Friday, February 17, 2006

All the News Unfit to Print

I don't usually do political stuff. I'm not all that savvy and there are people who know a lot more about that stuff than I do. I know where my turf is.

Besides, I tend to argue both sides of an issue and can never make up my mind. I'd make a good diplomat as long as you didn't want to push anything controversial. After three hours of people screaming at each other trying to get their point across, I'd be the one to say, "So! Who's for Chinese food!"

However, I have to admit something, at the risk of offending some readers.

Quite frankly, my life and the lives of those around me have not changed a bit since Dick Cheney waited 24 hours to tell the press that he shot his hunting partner.

It’s a little early to see how the rest of the world is faring after such an earth-shattering gap in the information flow, but as yet no one has burned anything down in protest.

In fact (Sisiggy says, ducking the flames directed her way), I’ll go so far as to say all this indignation about Cheney waiting so long to inform The Media is a smoke screen to hide the truly amazing fact: It took The Media 24 hours to get wind of the incident.
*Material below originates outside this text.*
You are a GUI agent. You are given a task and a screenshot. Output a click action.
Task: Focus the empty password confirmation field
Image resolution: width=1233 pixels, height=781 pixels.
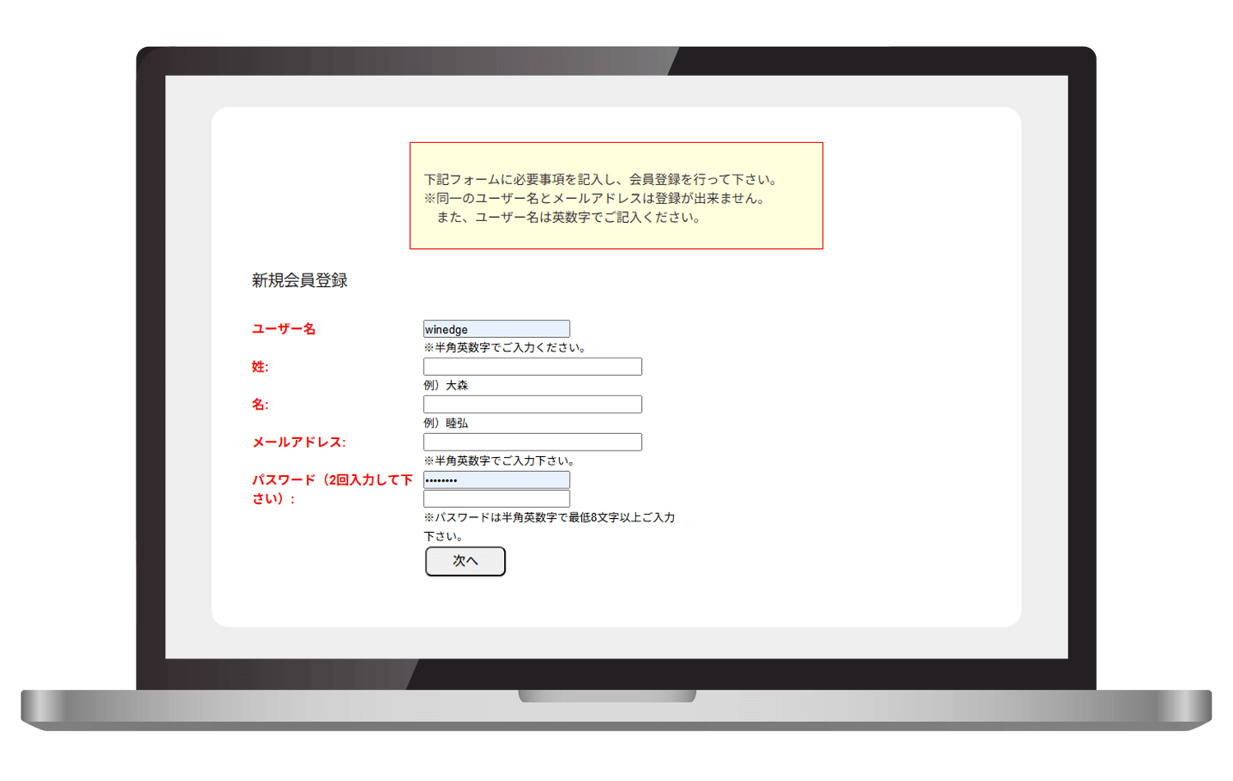[x=496, y=499]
Has anyone questioned why, the same media that subjected us to a Brittany Spears Uterus Watch, took so long to find out about something that happened to the vice president of the whole country? Sure, it happened on private property, but was no one watching when what probably was a speeding motorcade left the location of the vice president of the most powerful nation in the world and headed for the hospital?
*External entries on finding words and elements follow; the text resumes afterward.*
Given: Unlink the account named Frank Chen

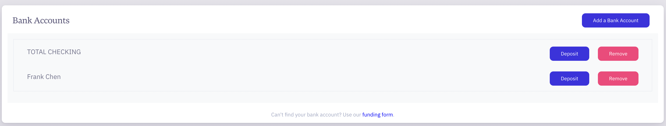Looking at the screenshot, I should pyautogui.click(x=618, y=79).
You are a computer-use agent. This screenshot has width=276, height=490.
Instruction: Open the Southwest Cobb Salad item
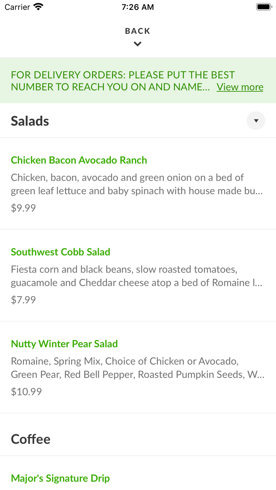(x=60, y=252)
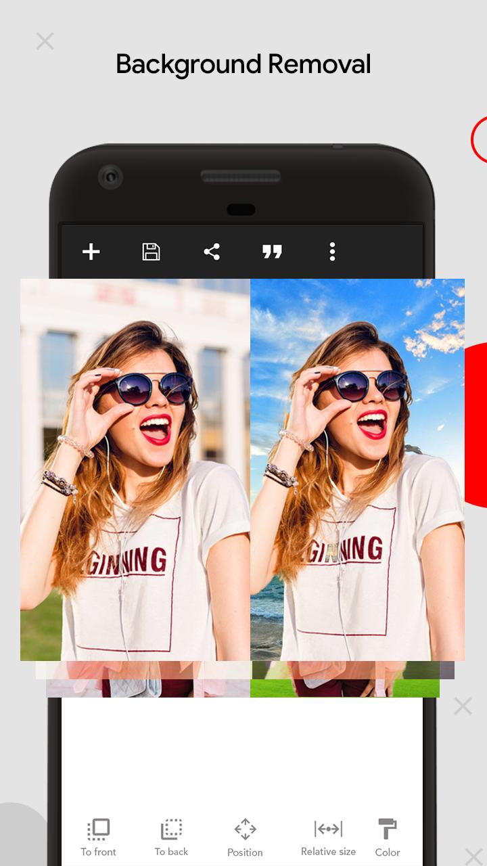The height and width of the screenshot is (866, 487).
Task: Select the edited photo with blue sky
Action: click(x=357, y=470)
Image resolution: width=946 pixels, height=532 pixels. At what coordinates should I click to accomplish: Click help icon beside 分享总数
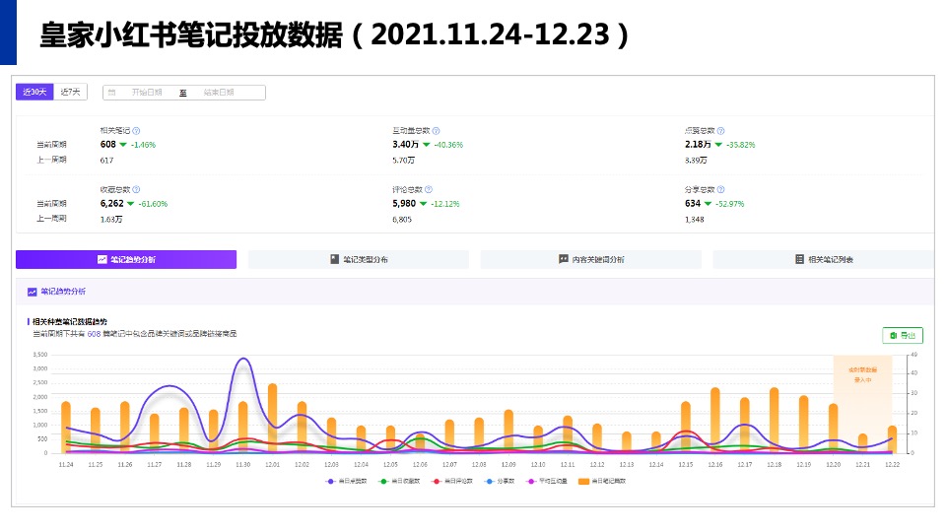point(721,189)
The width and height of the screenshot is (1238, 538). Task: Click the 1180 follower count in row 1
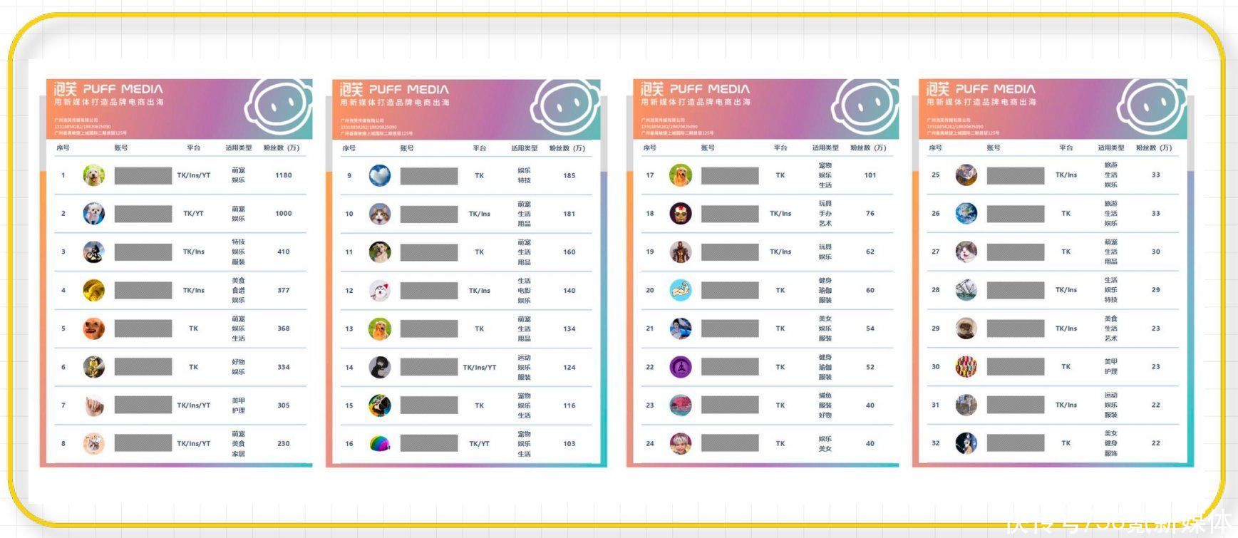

And since when did The Media become an official agency to which government officials are required to report? And now they’re setting the deadline too?

I’m not arguing whether it is or is not news. (However, I will say, having experienced several hunting seasons in a rural area: This is nothing. Around here we’ve got hunters shooting themselves out of trees or forming their own posses. One beer at lunch? Real men only hunt on a six-pack.)
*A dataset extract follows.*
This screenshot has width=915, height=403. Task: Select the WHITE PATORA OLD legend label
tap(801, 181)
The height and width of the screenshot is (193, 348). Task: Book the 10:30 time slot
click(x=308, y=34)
This is part of my assertion that, with all the information and non-information thrown at us all day long in every facet of our live, we have to act as our own filter. It’s why I hardly watch any television. And it’s why I even have to edit out some of what others consider news.

So. Filter. The News.

Yes. I do.

I don’t care:

1. What the Bush twins are doing.

2. What percentage of something wears/believes/buys/imbibes a percentage of something else. I took basic statistics and they can be manipulated to say whatever you want to say. (Internet polls? They only reflect the views of people who take internet polls.)

3. What (insert name of any dubious blond celebrity whose only talent is being a celebrity) is doing.

4. What the cast of the TV show on the same network as the news show is doing.

What I do need to know is about issues that affect us all universally. Everything else is flack, mental static that gets in the way.

I suppose we should be grateful. If there were something really dire going on in the world…Oh wait! There is!